=== Begin Enclosure ===

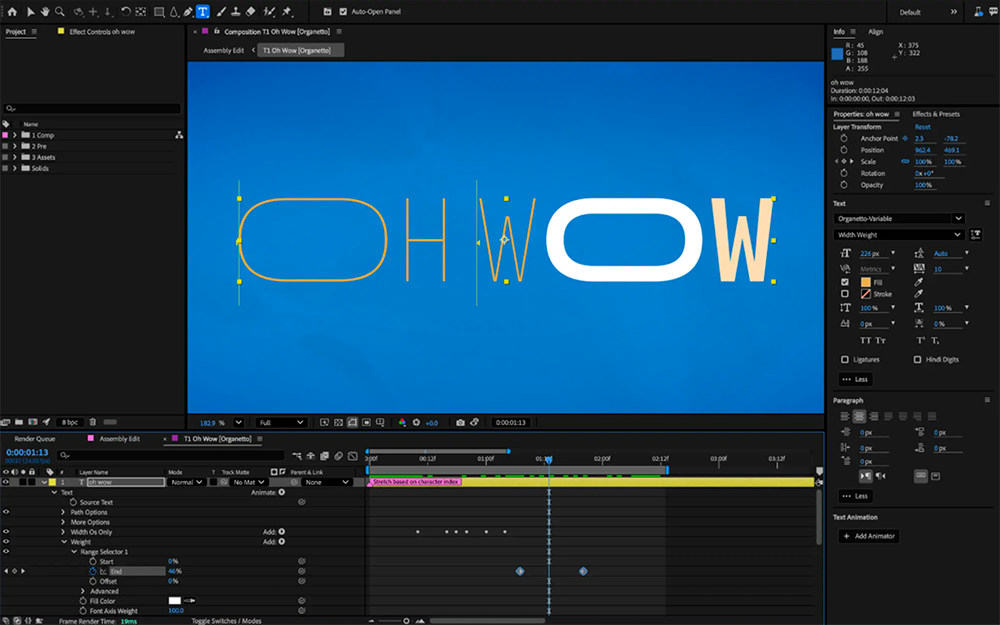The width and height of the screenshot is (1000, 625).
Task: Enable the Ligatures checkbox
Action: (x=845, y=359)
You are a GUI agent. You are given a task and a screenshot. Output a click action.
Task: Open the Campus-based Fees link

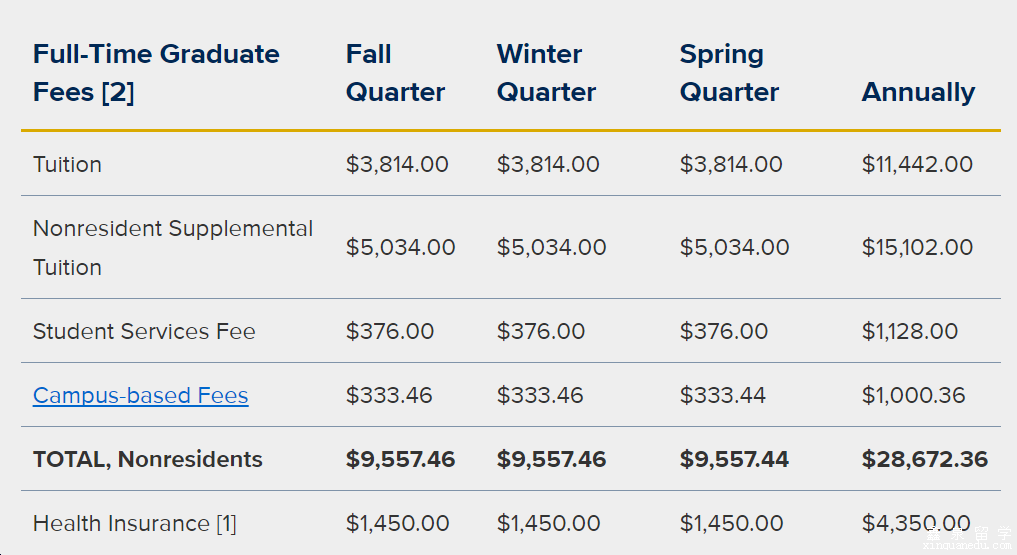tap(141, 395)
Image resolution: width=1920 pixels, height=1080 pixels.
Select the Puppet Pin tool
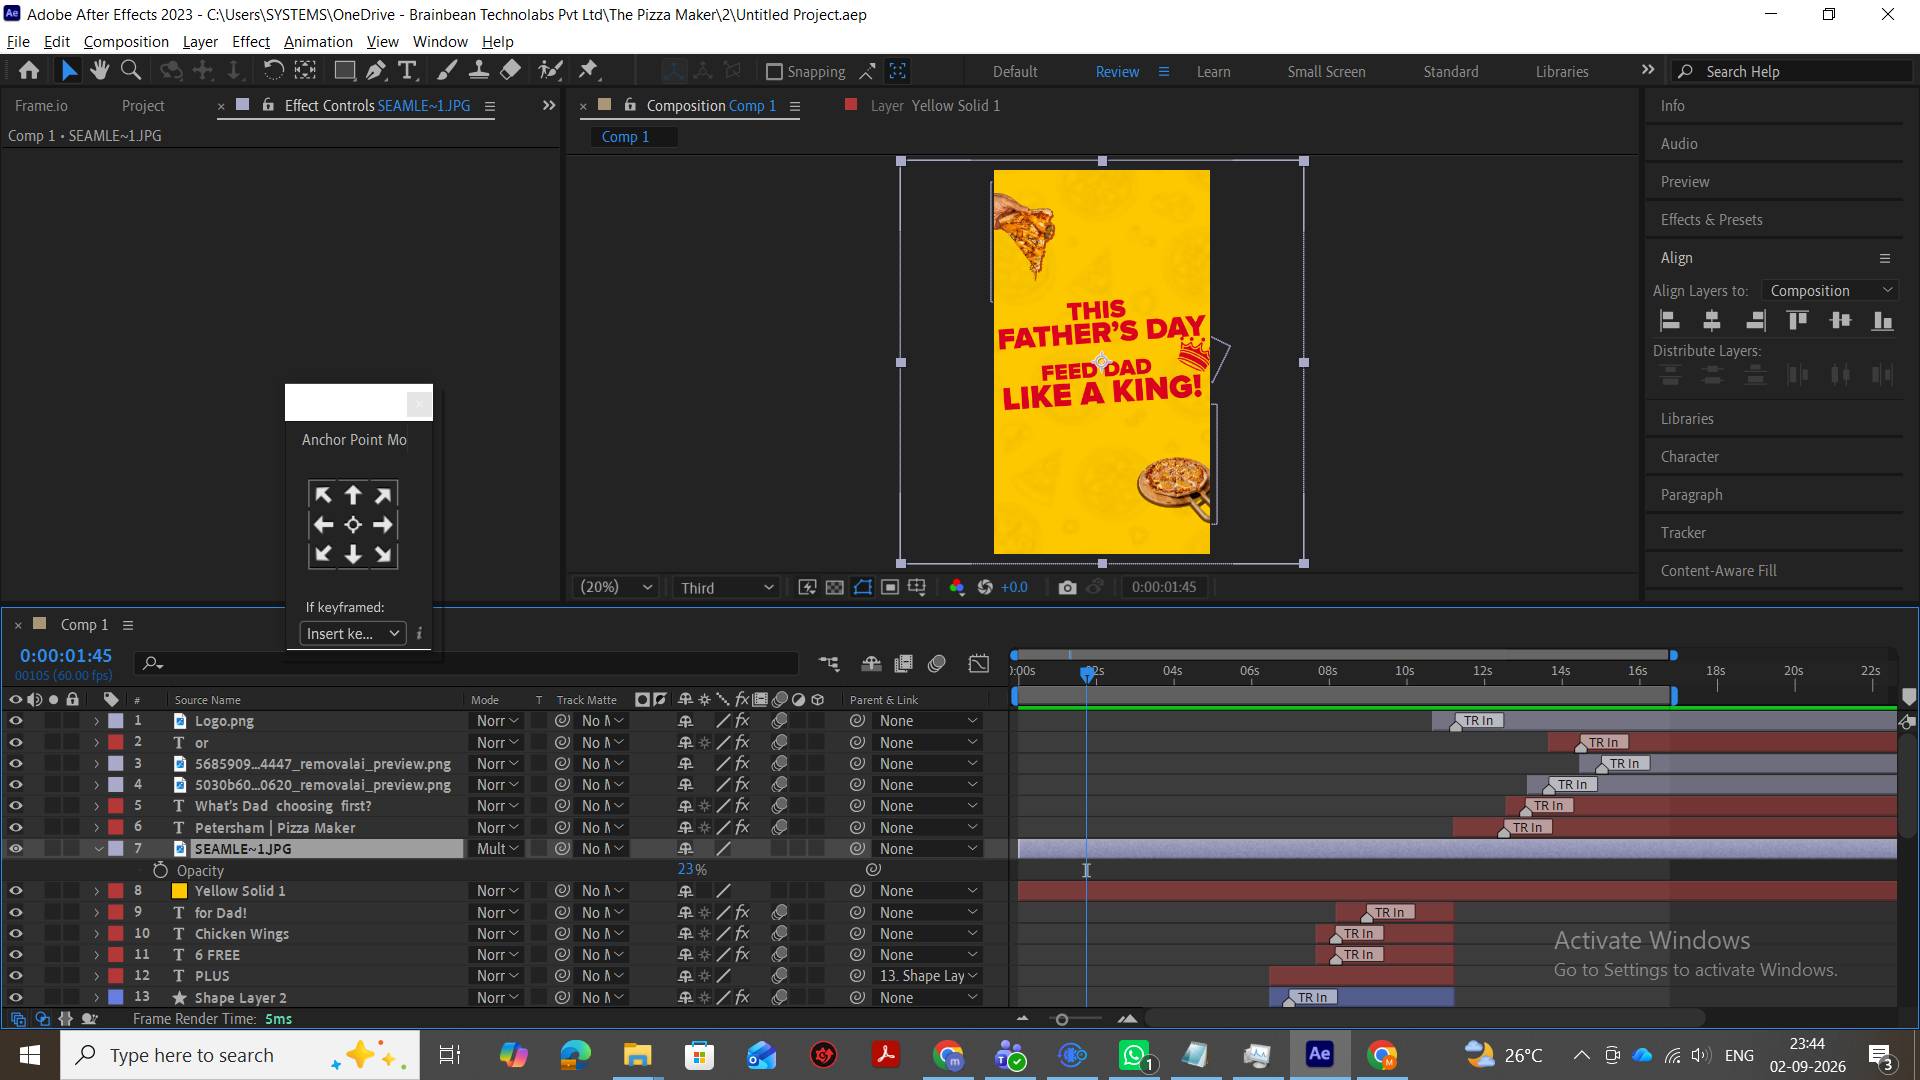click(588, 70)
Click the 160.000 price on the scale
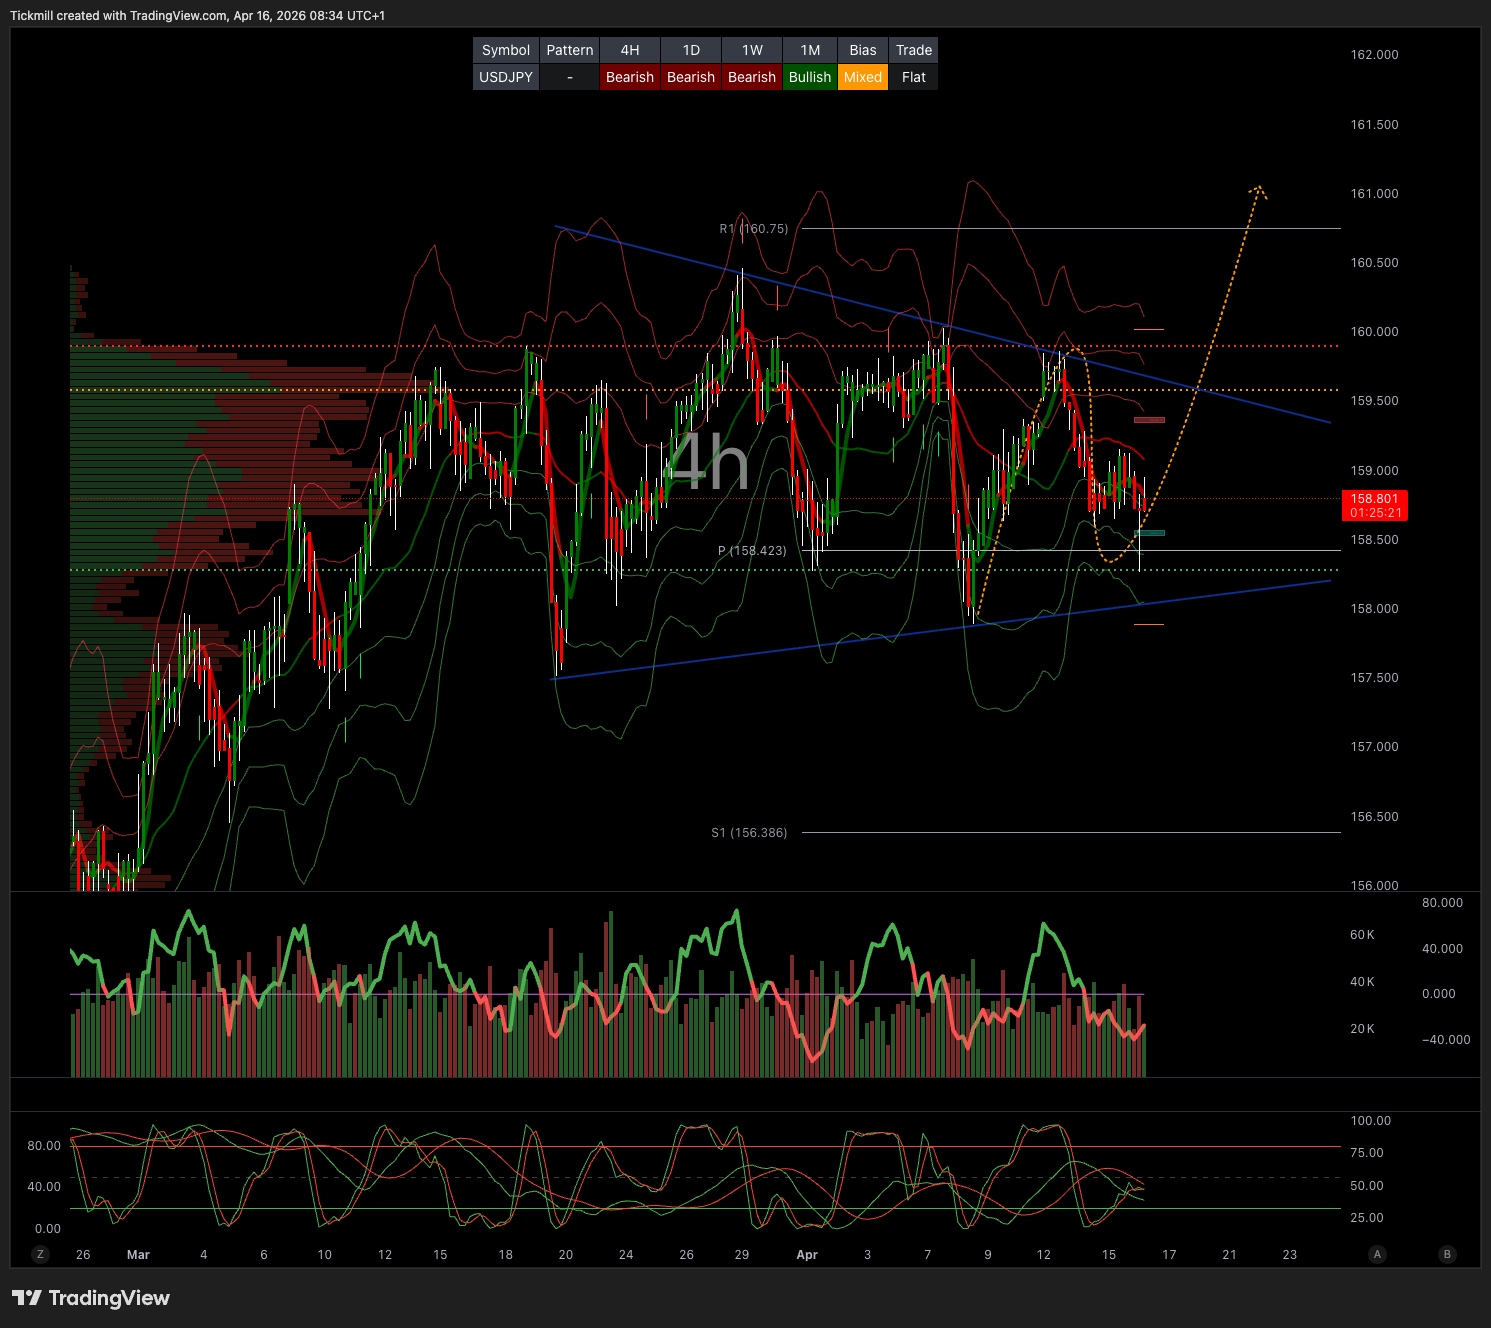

=== End Enclosure ===

• **YOUR OBJECTIVE**:
Nothing but the lines from the one containing "Image resolution: width=1920" through the last line of the data should appear in the answer, copied exactly, with pictures excluded.

• **RESULT FOR THIS TASK**:
Image resolution: width=1920 pixels, height=1080 pixels.
Select the Puppet Pin tool
click(588, 70)
Click the 160.000 price on the scale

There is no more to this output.